| TASKS TO CARRY OUT |
(A) Answer these questions from the folk horror article:
(i) How many horror movies a day are fans challenging themselves to watch this October?
(ii) Which people does the article say invented folk horror?
(iii) With which 1968 film is folk horror largely considered to have begun?
(B) Rename "Matthew Hopkins" to "Hopkins" in the passage of the folk horror article starting with "Folk horror is" and going on through "English Civil War.", and write out the passage with that change.

#### TEXT SEGMENT

31 Nights of Halloween Movies: Prepare for 'Apostle,' Watch 'Blood on Satan's Claw'

31 Nights of Halloween #10

Horror movies aren't just for Halloween. This October, horror fans across the country are challenging themselves to watch one horror movie a day. So we'll be bringing you our favorites, all month, one horror movie a night.

In folk horror, the danger isn't only a monster, demon or ghost, but a mood that seems to burst up from the land and its people. The old ways reemerge, as a community discovers the paganism and occultism buried beneath a thin layer of modernity. Appropriate then that this eeriest of horror subgenres was invented by the British, themselves a supposedly civilized people whose lives are built atop millennia-old druidic tradition, ancient barrows, plinths, dolmens and standing stones. It is the horror of Stonehenge and Avebury —the certainty that there were once stranger ways to be human than we can comprehend.

Folk horror is largely considered to have begun with 1968's Witchfinder General (though similar themes appear in earlier movies, like Plague of the Zombies), in which witch-hunter Matthew Hopkins (Vincent Price) rides roughshod over the countryside, torturing from village to village, thanks to the chaos of the ongoing English Civil War.

########
#### ITEMS

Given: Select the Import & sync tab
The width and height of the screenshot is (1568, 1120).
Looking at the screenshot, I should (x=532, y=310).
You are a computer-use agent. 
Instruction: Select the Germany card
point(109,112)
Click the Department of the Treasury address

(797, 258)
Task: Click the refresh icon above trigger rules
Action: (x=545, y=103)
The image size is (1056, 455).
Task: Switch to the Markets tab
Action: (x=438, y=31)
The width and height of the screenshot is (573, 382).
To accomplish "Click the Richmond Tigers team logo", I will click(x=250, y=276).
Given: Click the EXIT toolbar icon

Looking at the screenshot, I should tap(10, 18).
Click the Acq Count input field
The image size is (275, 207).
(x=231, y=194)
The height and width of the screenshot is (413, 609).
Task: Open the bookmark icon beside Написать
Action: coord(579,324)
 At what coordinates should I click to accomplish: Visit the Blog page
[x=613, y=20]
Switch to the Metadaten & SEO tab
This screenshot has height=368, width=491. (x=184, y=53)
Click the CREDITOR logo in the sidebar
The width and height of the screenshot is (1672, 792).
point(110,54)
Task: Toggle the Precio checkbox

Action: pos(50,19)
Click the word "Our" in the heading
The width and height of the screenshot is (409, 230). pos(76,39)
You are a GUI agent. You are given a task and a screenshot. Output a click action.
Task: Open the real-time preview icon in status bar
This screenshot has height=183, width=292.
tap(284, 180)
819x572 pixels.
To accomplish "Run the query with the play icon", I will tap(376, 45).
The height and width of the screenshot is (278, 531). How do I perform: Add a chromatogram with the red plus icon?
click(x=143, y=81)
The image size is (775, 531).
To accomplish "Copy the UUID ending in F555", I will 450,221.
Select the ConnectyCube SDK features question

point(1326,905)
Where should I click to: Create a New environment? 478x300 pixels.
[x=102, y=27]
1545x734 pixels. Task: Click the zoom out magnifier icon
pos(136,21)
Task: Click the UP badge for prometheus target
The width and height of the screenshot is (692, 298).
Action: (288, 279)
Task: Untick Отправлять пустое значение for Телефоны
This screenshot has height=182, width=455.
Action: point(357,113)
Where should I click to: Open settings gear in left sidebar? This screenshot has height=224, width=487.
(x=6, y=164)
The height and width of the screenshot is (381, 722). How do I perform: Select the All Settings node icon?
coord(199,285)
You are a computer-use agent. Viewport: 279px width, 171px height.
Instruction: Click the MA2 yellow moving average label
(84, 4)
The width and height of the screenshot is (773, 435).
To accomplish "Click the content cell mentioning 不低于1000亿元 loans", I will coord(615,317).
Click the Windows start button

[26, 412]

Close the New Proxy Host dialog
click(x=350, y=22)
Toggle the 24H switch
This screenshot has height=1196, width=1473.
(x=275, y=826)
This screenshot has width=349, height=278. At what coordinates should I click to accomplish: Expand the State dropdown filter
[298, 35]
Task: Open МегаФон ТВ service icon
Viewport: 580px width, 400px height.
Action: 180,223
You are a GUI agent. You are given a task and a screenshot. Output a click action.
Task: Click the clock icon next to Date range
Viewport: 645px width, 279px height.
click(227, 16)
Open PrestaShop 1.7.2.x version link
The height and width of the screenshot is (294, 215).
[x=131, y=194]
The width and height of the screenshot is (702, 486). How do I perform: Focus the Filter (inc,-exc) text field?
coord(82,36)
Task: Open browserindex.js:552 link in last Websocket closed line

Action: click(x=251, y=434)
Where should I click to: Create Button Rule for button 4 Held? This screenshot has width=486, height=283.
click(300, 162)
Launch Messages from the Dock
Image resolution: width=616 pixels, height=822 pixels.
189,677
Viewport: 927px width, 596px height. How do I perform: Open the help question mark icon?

########

| OUTPUTS IN ORDER |
(A)
(i) One.
(ii) The British.
(iii) Witchfinder General.

(B)
Folk horror is largely considered to have begun with 1968's Witchfinder General (though similar themes appear in earlier movies, like Plague of the Zombies), in which witch-hunter Hopkins (Vincent Price) rides roughshod over the countryside, torturing from village to village, thanks to the chaos of the ongoing English Civil War.